У бабушки моей в углу, между шкафом и стеной, висела икона. Когда бабушка приехала к нам жить из деревни, всех вещей было – старый сундук, обитый жестяными полосами, и эта вот икона. Бабушка повесила ее сначала на виду, у окна, но мама попросила спрятать.

– К нам разные люди ходят, мало ли.

Сундук тоже поместился в этом углу, под иконой. Раз в год бабушка открывала его, перебирала вещи. Сильно пахло нафталином. Там были платки, простыни, темно-цветастое платье, черные туфли мягкой кожи, похожие на тапочки.

– Ты ничего этого не носишь, зачем оно? – спрашивал я.

– Приданое.

– Какое приданое?

– На смерть. Отстань, шутоломный.

Время от времени она вставала перед иконой, кланялась и бормотала.

Я, всегда любопытный до слов, вслушивался и понимал, что бабушка не знает ни одной молитвы, говорит то, что в голову придет.

– Святый Боже, святый-страшный, воскреси, помоги, помилуй, Христе славный, мать и сына, во имя веков, святый-страшный, помилуй, хлеб насущный, спаси, помилуй, беду-радость сохрани, пронеси, спаси, святый-страшный, присно ныне, долги мои прости, святый-страшный…

И так далее.

Я, четырнадцатилетний, усмехался и говорил:

– Бабань, новость знаешь?
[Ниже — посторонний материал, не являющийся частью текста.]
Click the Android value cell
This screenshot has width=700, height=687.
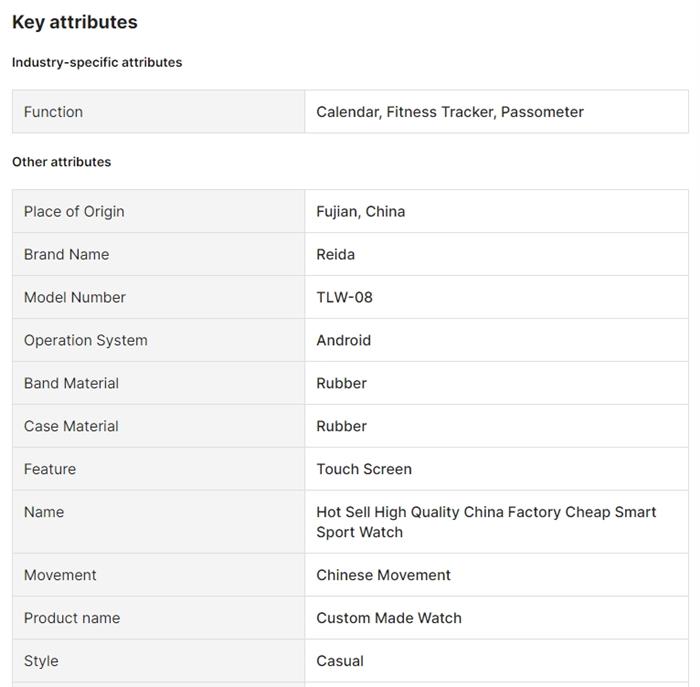[344, 340]
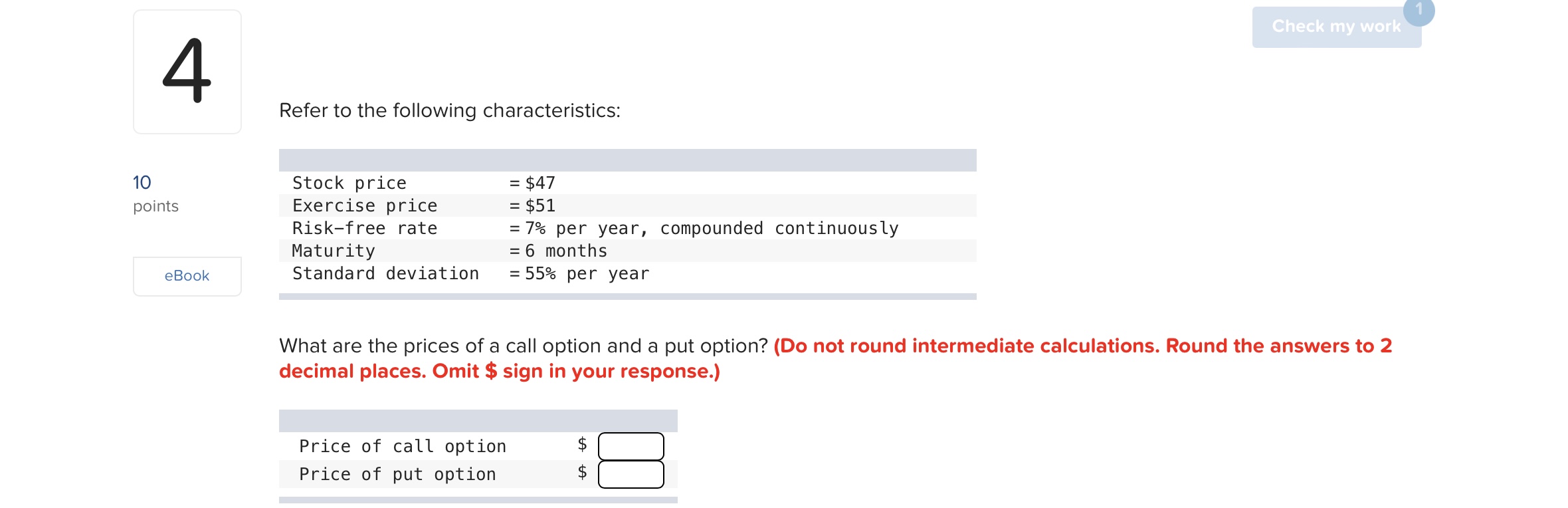This screenshot has width=1568, height=508.
Task: Click the question number 4 panel
Action: 187,68
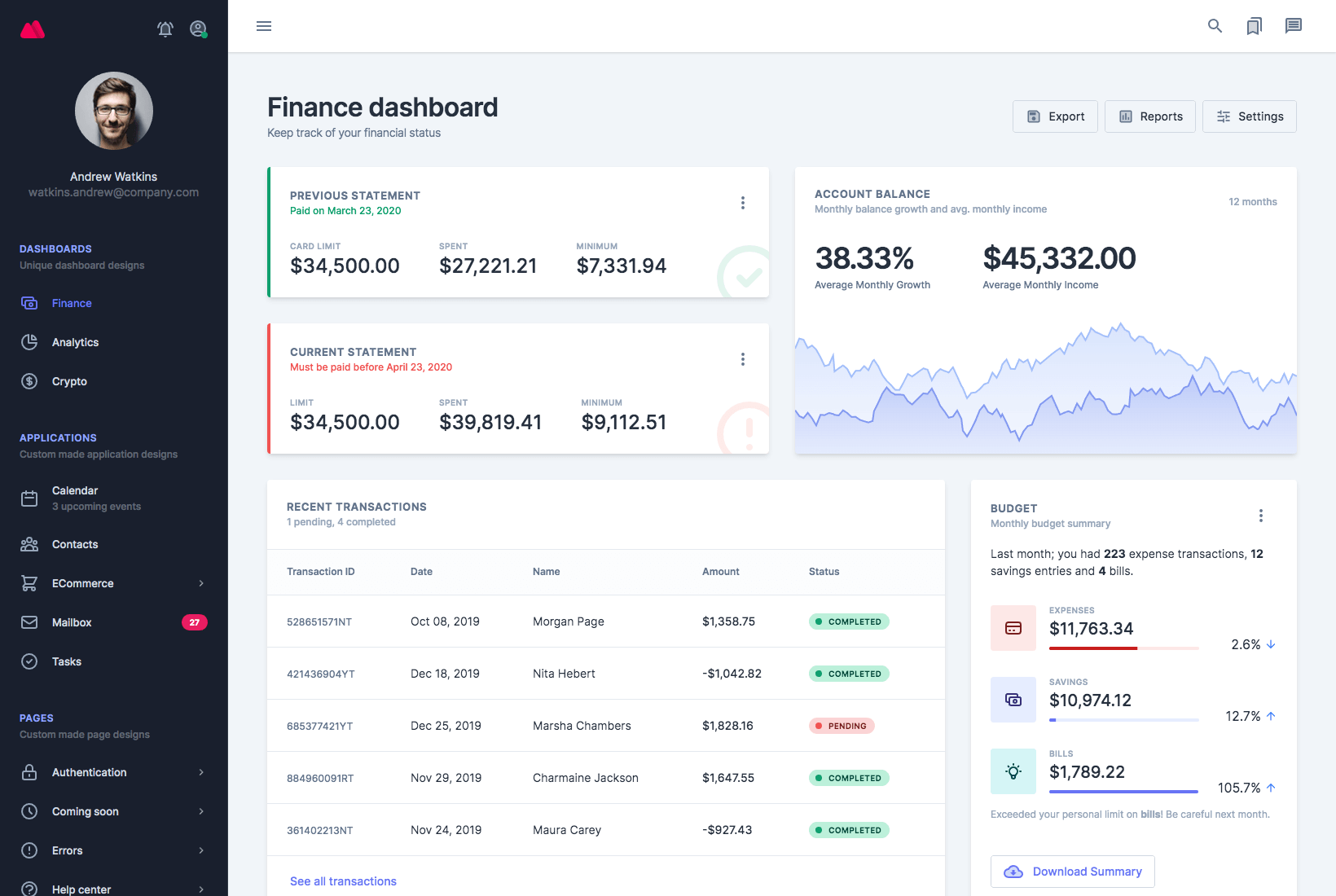This screenshot has height=896, width=1336.
Task: Click Andrew Watkins profile photo
Action: pyautogui.click(x=114, y=111)
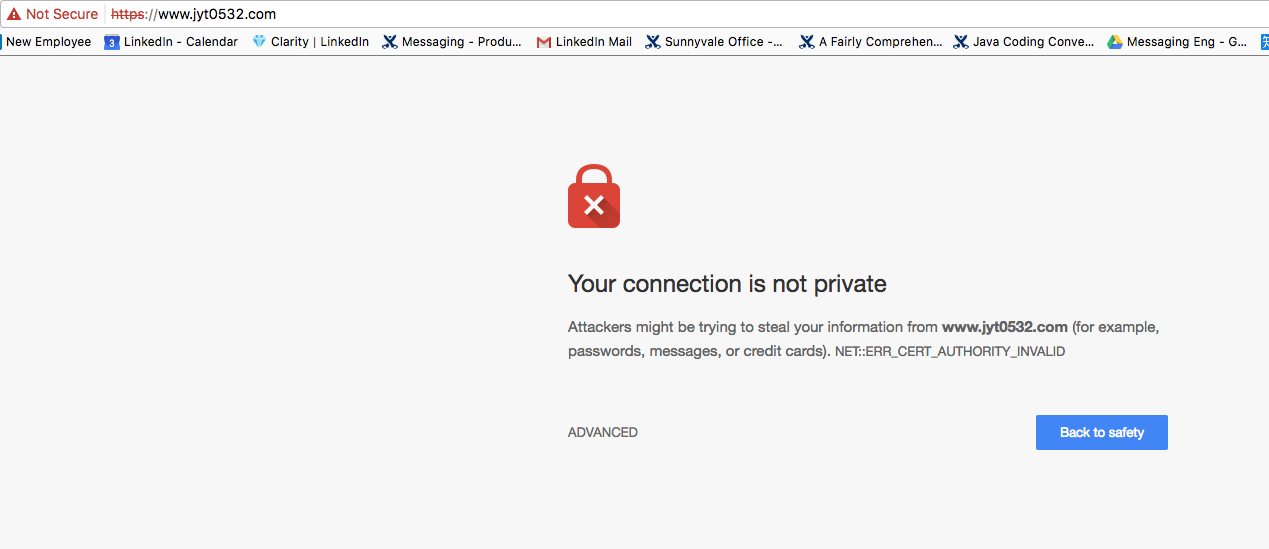Screen dimensions: 1269x549
Task: Click the address bar URL www.jyt0532.com
Action: (217, 14)
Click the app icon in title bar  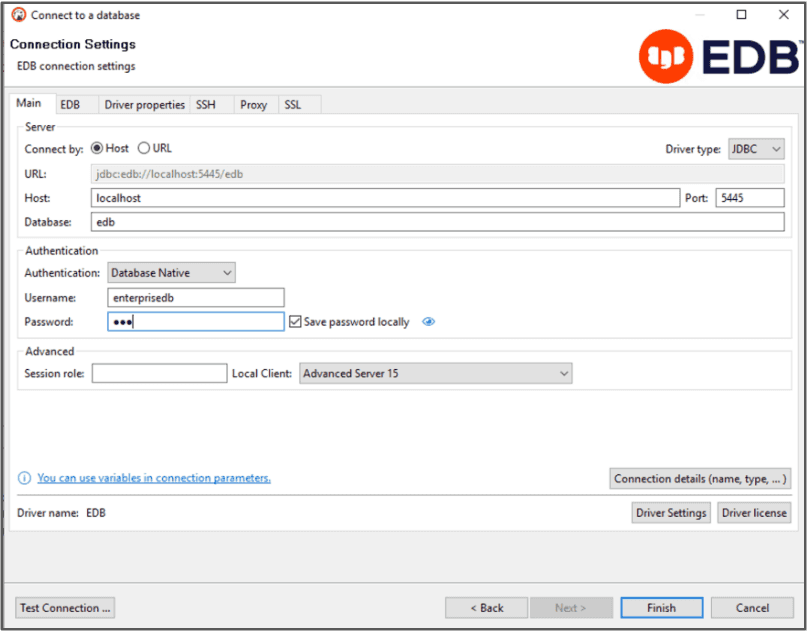click(x=18, y=15)
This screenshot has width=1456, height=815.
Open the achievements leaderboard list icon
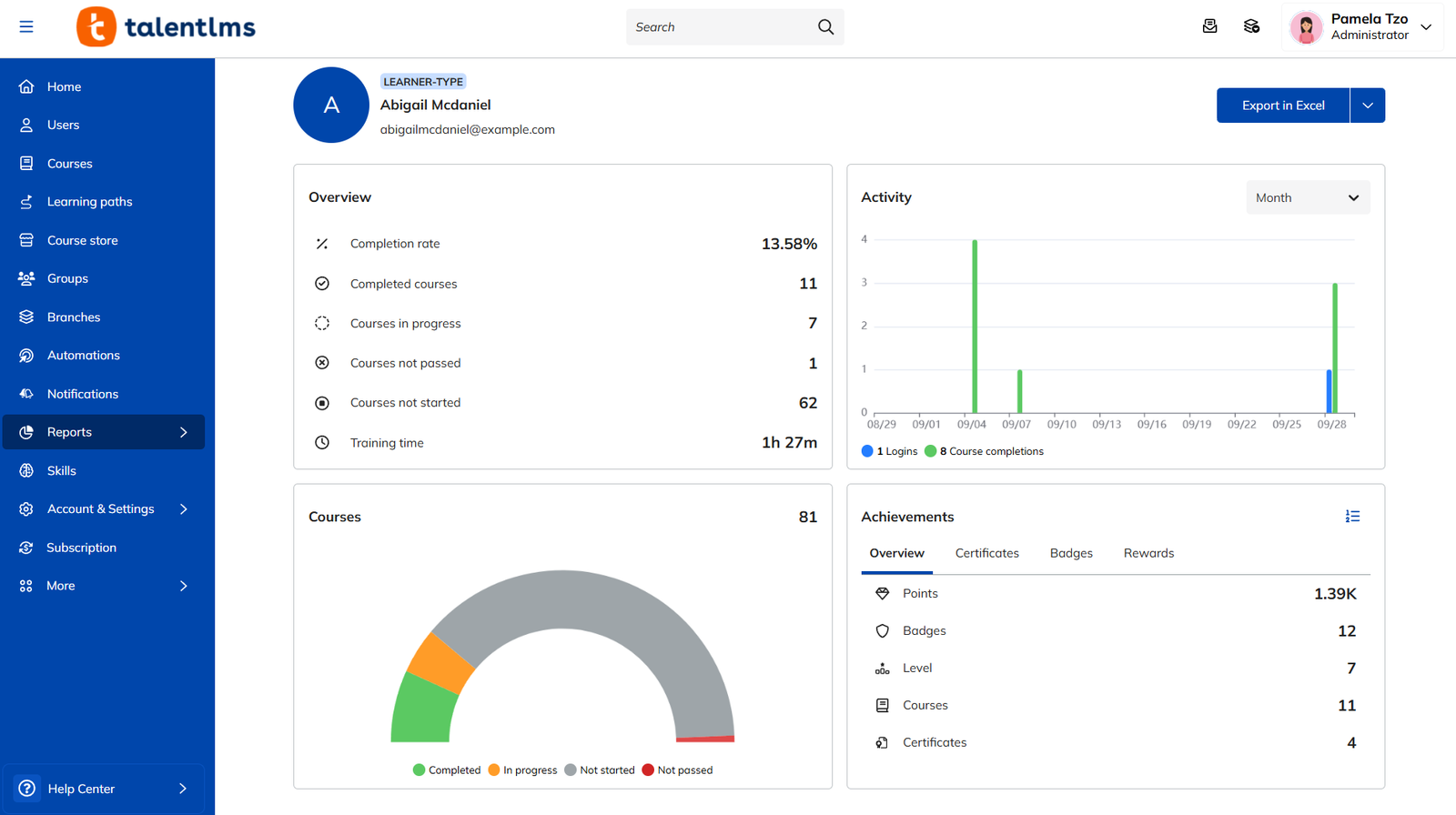(x=1352, y=517)
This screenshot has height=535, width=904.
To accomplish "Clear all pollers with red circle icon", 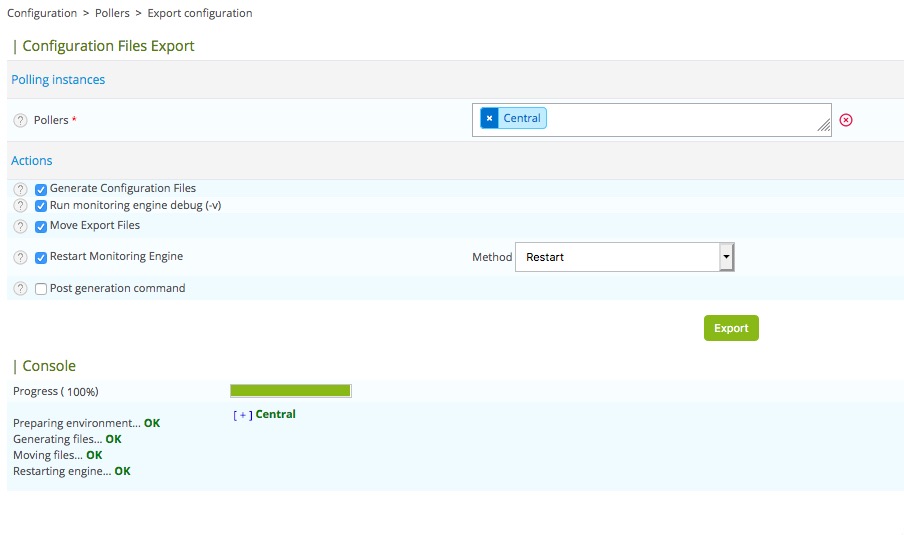I will tap(845, 120).
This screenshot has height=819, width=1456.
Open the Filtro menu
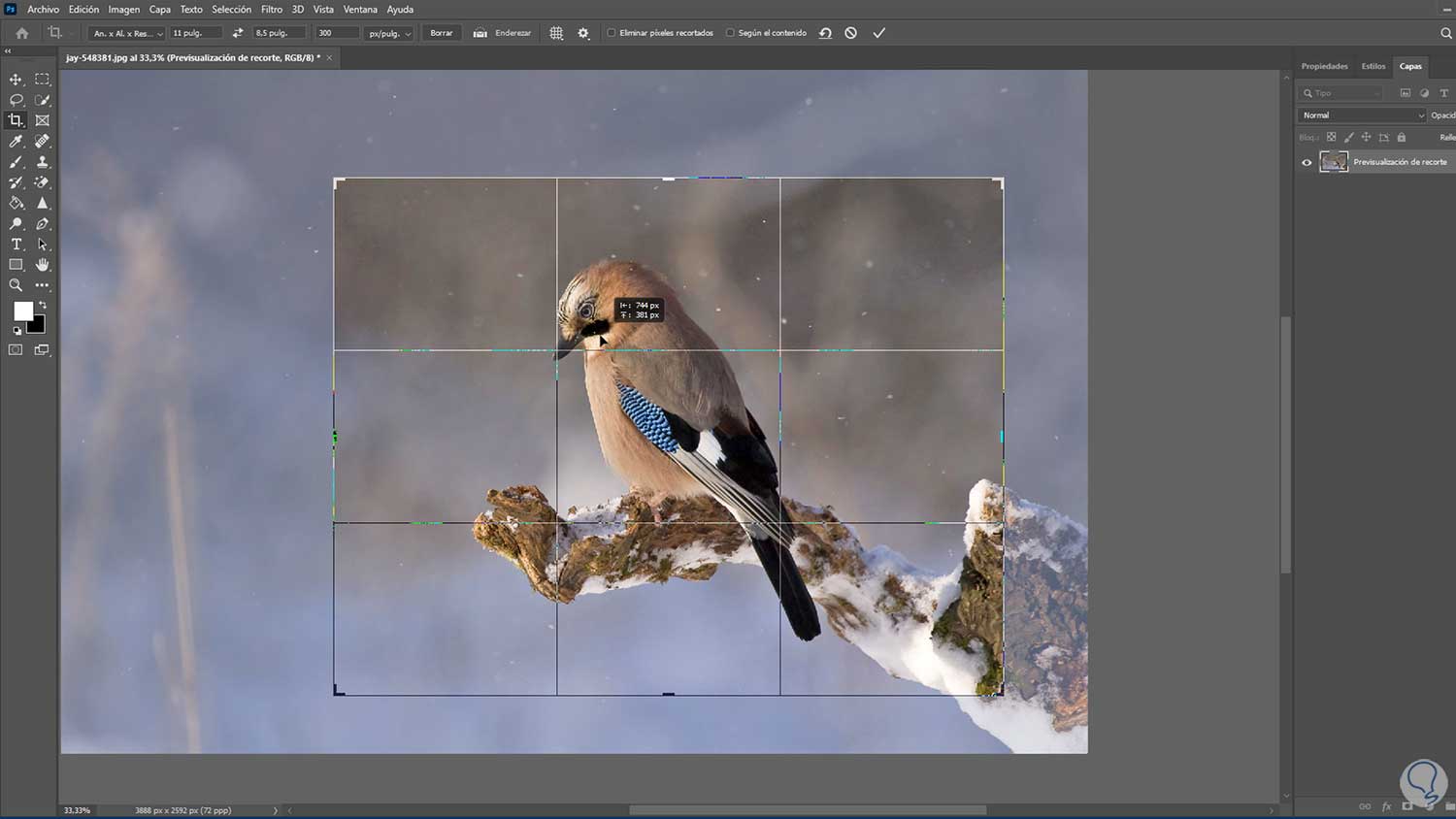(271, 10)
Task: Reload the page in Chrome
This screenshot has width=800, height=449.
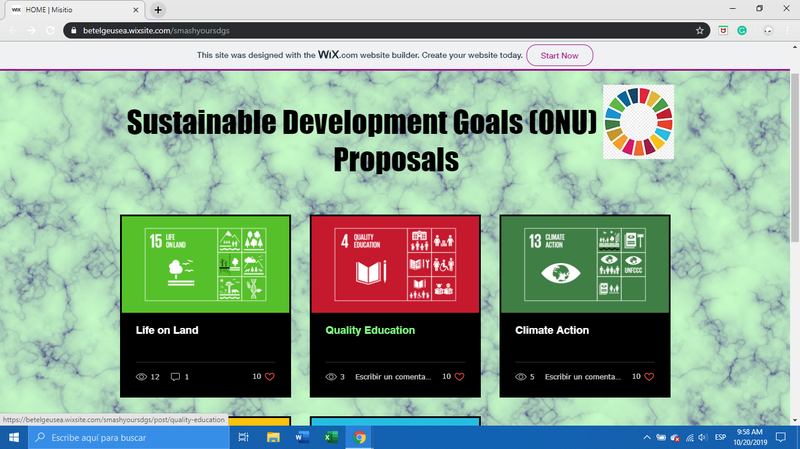Action: click(49, 31)
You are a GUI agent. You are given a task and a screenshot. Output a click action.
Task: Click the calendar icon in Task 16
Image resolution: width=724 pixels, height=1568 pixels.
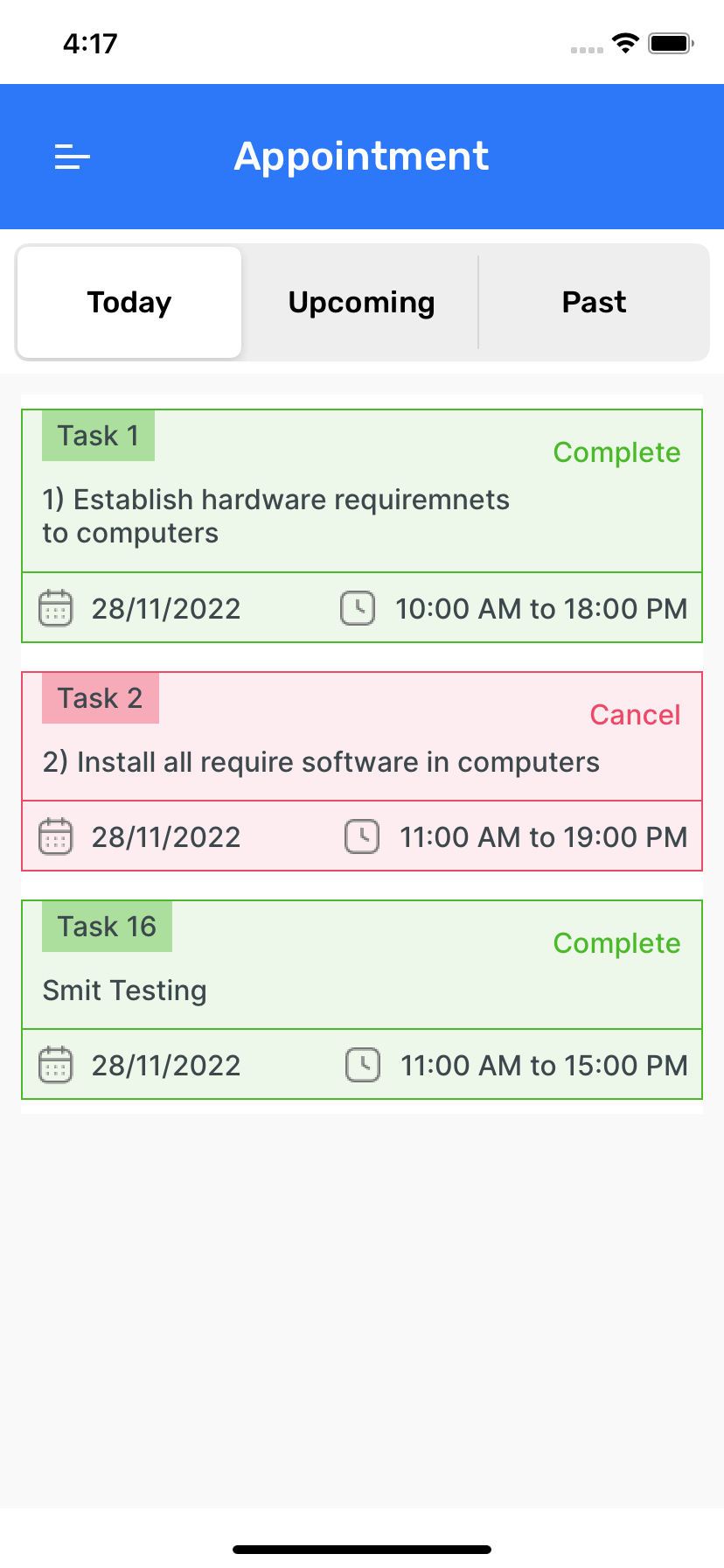[56, 1065]
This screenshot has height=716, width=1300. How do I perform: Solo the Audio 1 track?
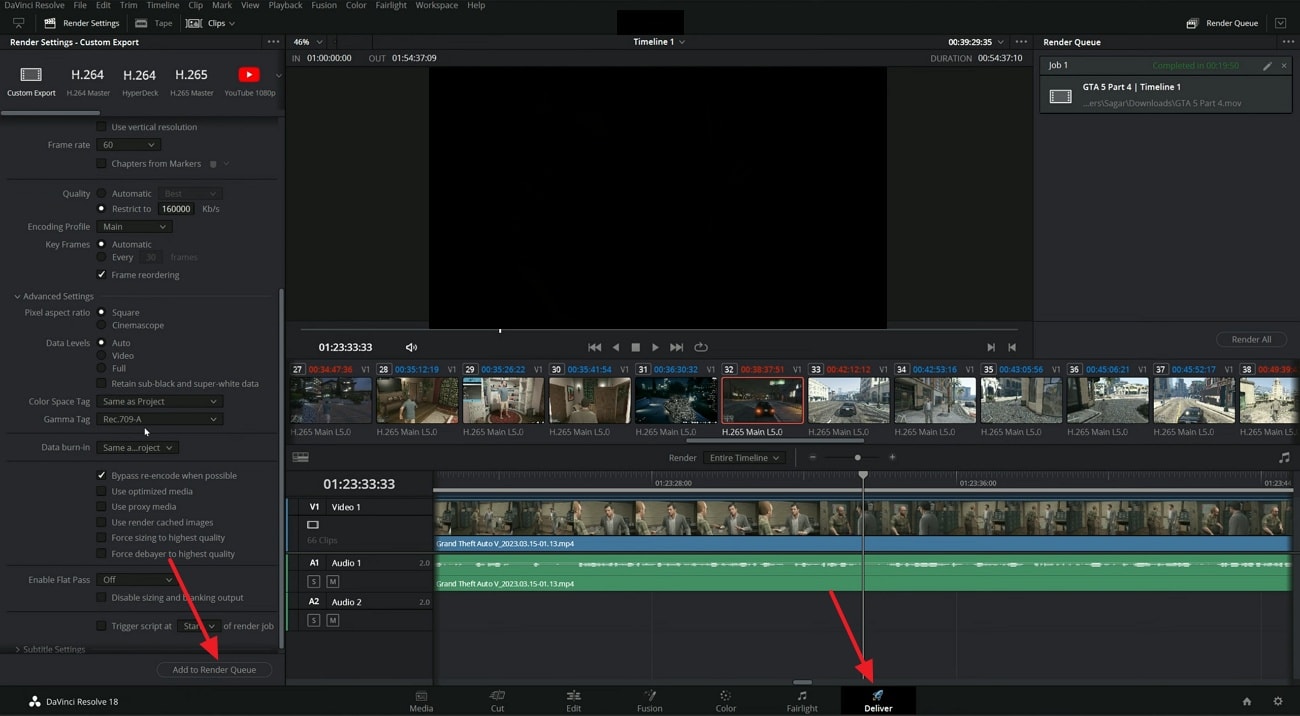tap(314, 579)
Бога нет!

– Уйди, – отмахивалась она, смущенно улыбаясь, – сердиться и злиться не умела. Даже ругалась если на что, то с улыбкой.

– Нет, правда!

– Молчи, дурашный! Клеврещешь на него, вот он тебя накажет. Он все видит, все знает.

– Да? Рентген он, что ли? – умненько допытывался я.

– Сам ты рентген, отстань!

Под праздники – Пасху, Первомай, Октябрьские и Новый год – она доставала из сундука желтую свечку, ставила ее на сундук в чисто вымытую стеклянную баночку из-под майонеза или сметаны, были тогда такие маленькие баночки, и молилась дольше обычного.

А я всегда перед праздниками чувствовал себя печальным и одиноким. Люди готовятся к веселью, к совместным песням, еде и выпивке, а мне в этом чудилось принуждение. Настал день – хоть тресни, а веселись.

Однажды, под Новый год, томясь этим настроением, я подошел к молящейся бабушке. Она тут же перестала.

– Чего тебе?

– Ты говоришь, он все знает. А как это проверить? Где доказательства?

– Да хоть я тебе доказательство. Что живая.

– Это как?

– Отстань.

– Нет уж, расскажи.

Бабушка пошла в кухню, поставила кастрюлю, чтобы что-то варить, налила себе и мне чаю.

И начала.

– Это еще в голода́ было, до войны. Такой ужасный страшный голод был, что люди людей ели.

– Слышал, сказки. Антисоветская пропаганда.

– Ага, скажи еще, что голода не было.

– Был в Поволжье, я читал. Но чтобы люди людей…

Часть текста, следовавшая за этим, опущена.